Disney’s incoming chief executive, Josh D’Amaro, is set to receive a compensation package worth about $38 million as he prepares to take over from longtime CEO Bob Iger next month.
D’Amaro, who currently heads Disney’s theme parks and experiences division, will earn a base salary of $2.5 million annually, according to filings with the U.S. Securities and Exchange Commission. He will also receive a one-time bonus of $9.75 million when he formally assumes the role.
In addition, D’Amaro will be awarded $26.2 million in long-term stock incentives each year, along with an annual performance bonus of up to 250% of his base salary, provided he meets specified targets.
Disney’s board announced on Tuesday that D’Amaro would succeed Iger, with the leadership transition scheduled for next month. Iger will officially step down on March 18, move into a senior adviser role, and remain on Disney’s board until December 31, after which he will fully retire.
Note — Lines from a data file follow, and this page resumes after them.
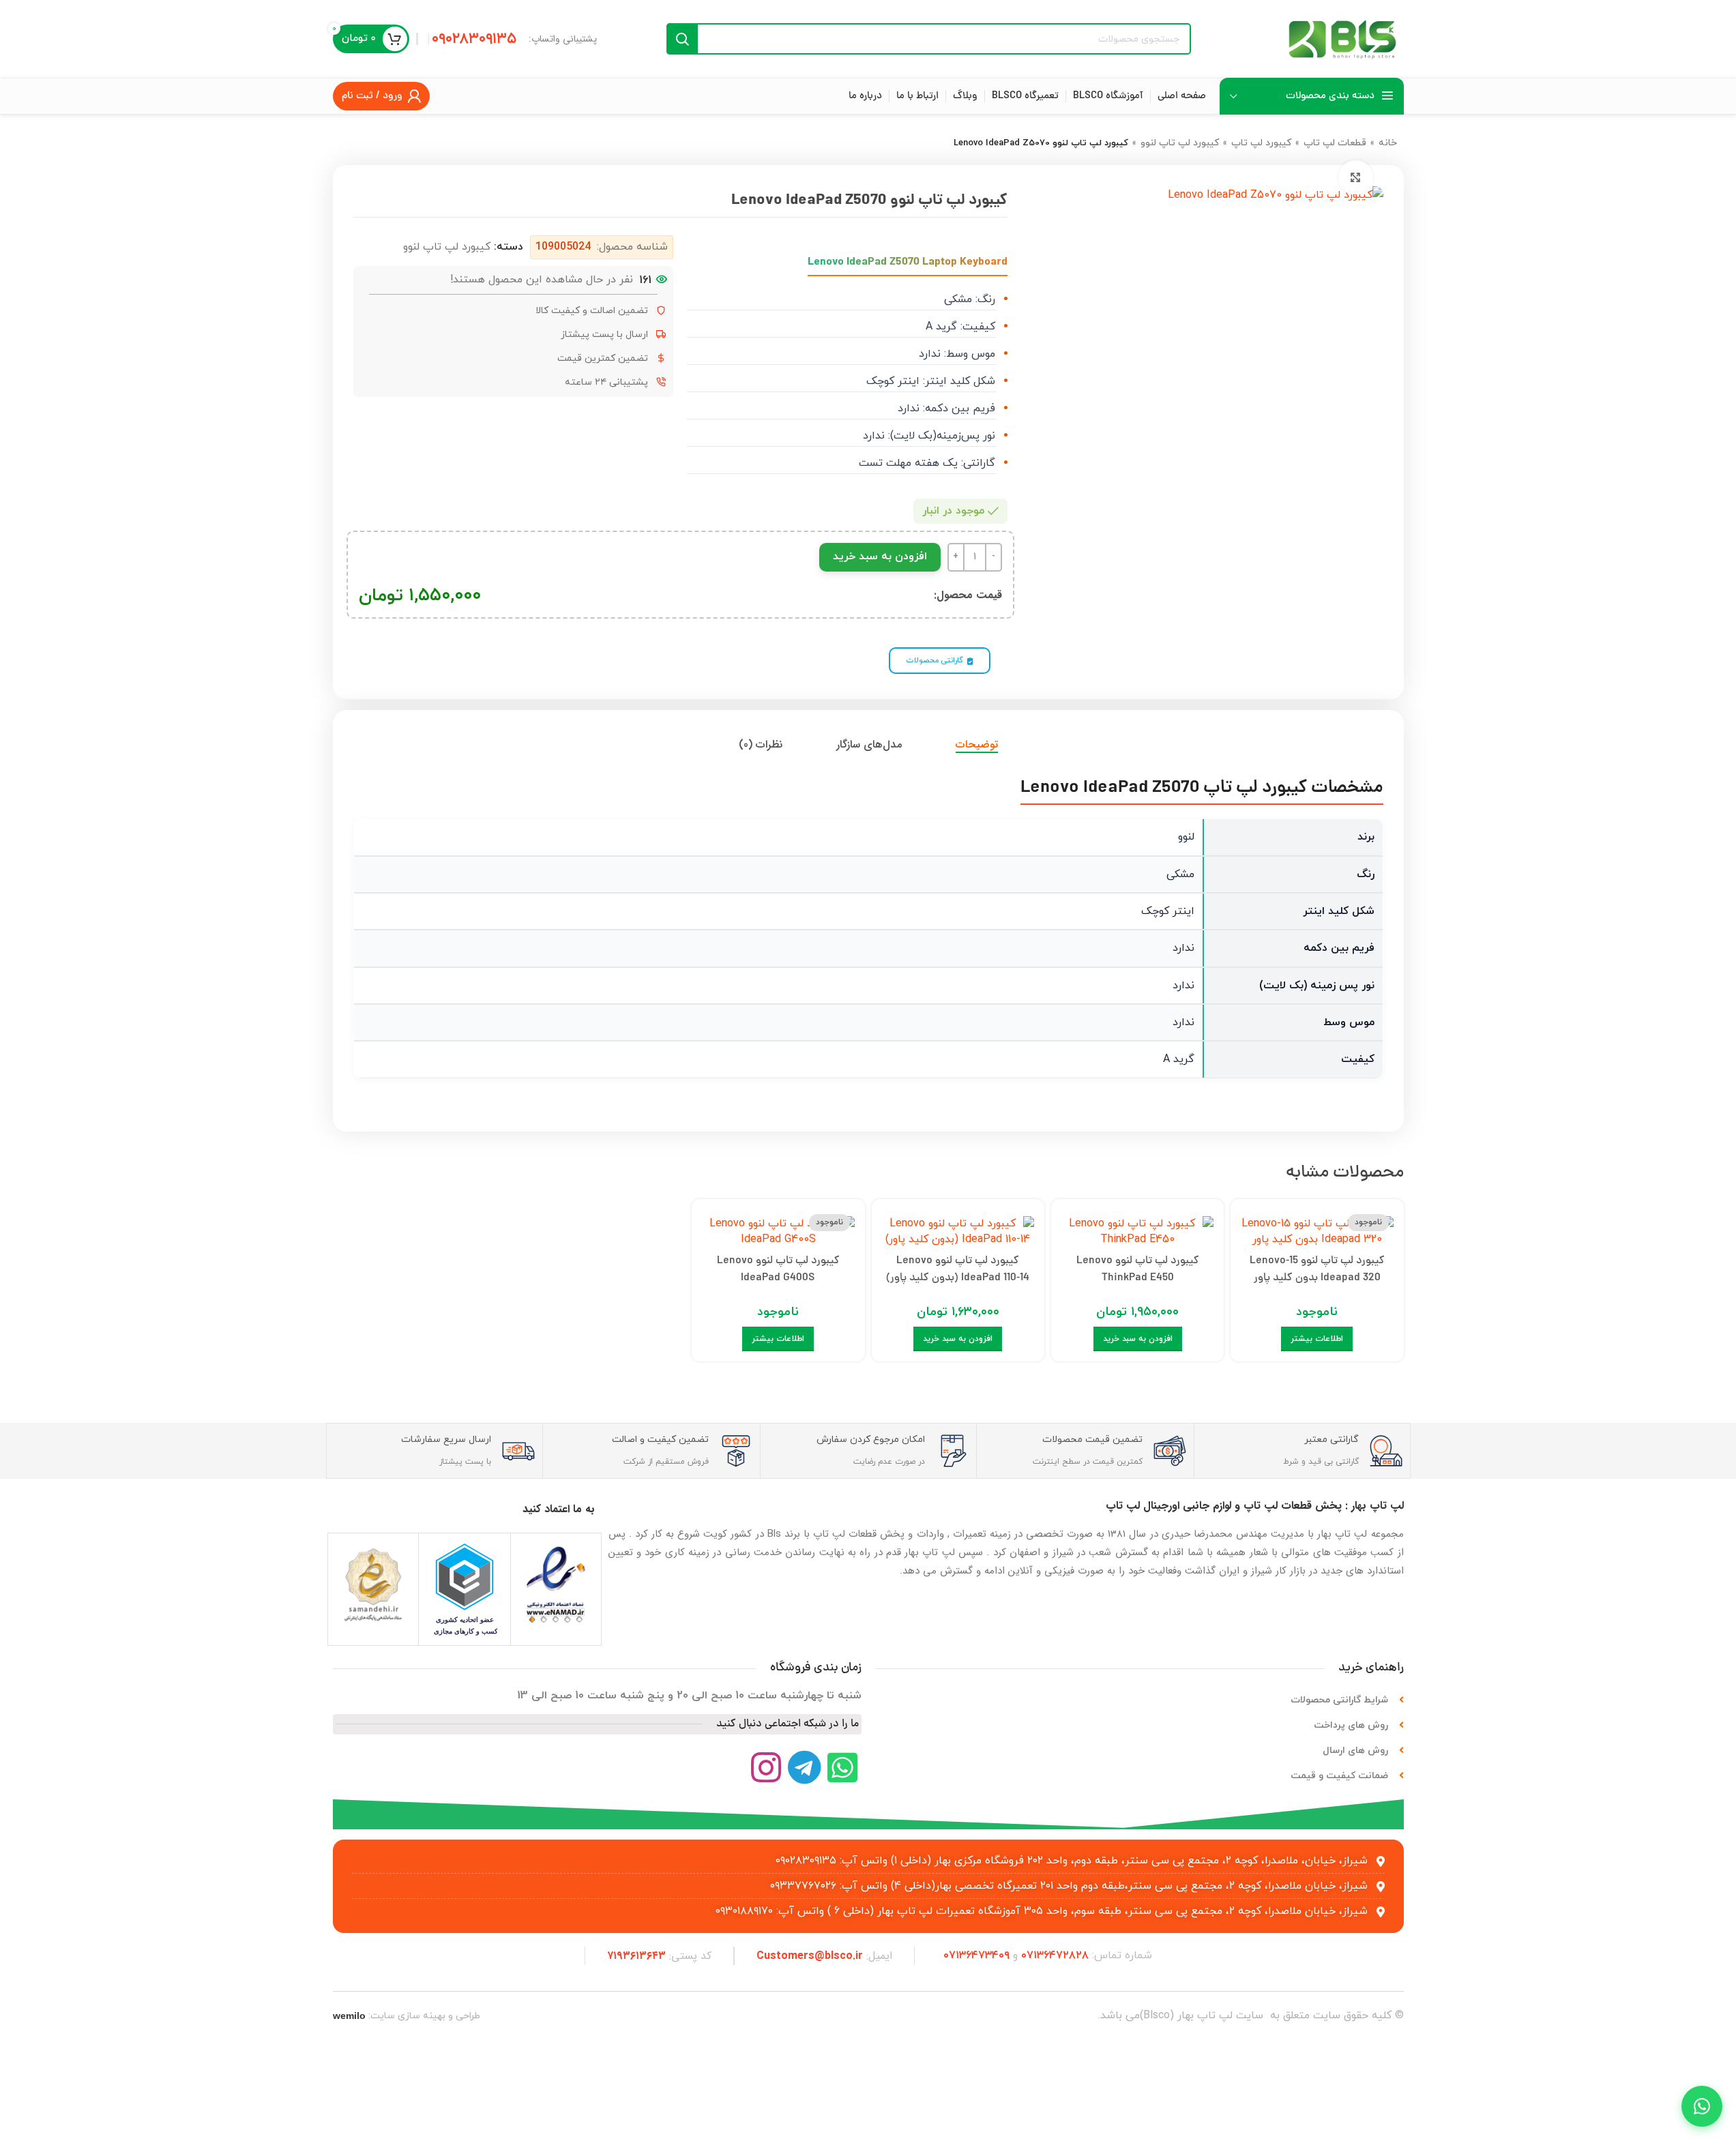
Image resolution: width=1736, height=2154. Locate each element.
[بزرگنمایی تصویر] (1355, 177)
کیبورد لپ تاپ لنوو (1180, 142)
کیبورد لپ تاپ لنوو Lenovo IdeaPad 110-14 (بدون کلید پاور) (957, 1270)
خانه (1388, 142)
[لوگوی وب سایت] (1342, 38)
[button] (1137, 1339)
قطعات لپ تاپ (1335, 142)
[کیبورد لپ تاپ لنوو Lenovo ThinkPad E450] (1137, 1228)
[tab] (977, 745)
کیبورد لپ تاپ (1261, 142)
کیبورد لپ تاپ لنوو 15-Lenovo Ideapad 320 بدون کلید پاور (1317, 1270)
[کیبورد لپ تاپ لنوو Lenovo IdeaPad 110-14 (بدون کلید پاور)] (958, 1228)
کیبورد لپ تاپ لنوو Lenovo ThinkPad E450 (1137, 1270)
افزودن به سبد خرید (880, 556)
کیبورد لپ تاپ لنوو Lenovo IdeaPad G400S (778, 1270)
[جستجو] (682, 39)
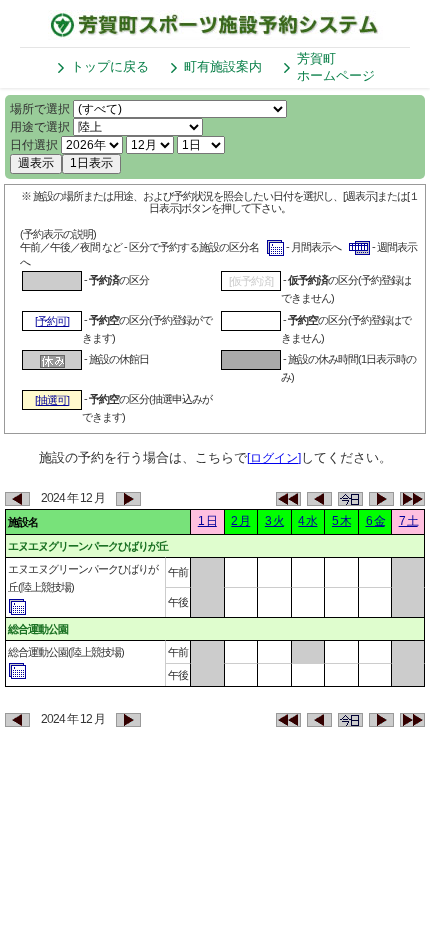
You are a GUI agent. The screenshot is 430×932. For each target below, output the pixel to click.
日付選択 (34, 145)
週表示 (36, 163)
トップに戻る (110, 66)
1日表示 (91, 163)
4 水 (307, 521)
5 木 (341, 521)
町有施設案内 (223, 66)
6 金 (375, 521)
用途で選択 (40, 127)
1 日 (207, 521)
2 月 (240, 521)
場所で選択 (40, 109)
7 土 (408, 521)
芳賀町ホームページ (336, 67)
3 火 (274, 521)
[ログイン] (274, 458)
D’Amaro is widely viewed as a popular choice among Disney employees and park-level leadership. Known for his hands-on management style, he is frequently seen in the company’s parks, engaging directly with staff and reinforcing Disney’s internal culture.
Meanwhile, Dana Walden, Disney Entertainment’s co-chair and long considered a leading contender for the CEO role, will take on a newly created position as president and chief creative officer. Her compensation package is valued at $24 million.
Walden’s contract includes a $3.75 million annual base salary, a one-time award of $5.26 million, and annual stock grants worth $15.75 million. She will also be eligible for a bonus of up to 200 per cent of her base salary, as well as a performance-based “hit series bonus” tied to the success of Disney’s original content.
Her contract runs through March 17, 2030.
Since joining Disney in 2019 through the Fox acquisition, Walden has overseen the company’s television, streaming, and content operations. She has been credited with helping stabilise Disney’s entertainment business during a period marked by cost-cutting, strategic shifts, and intense competition in the global media landscape.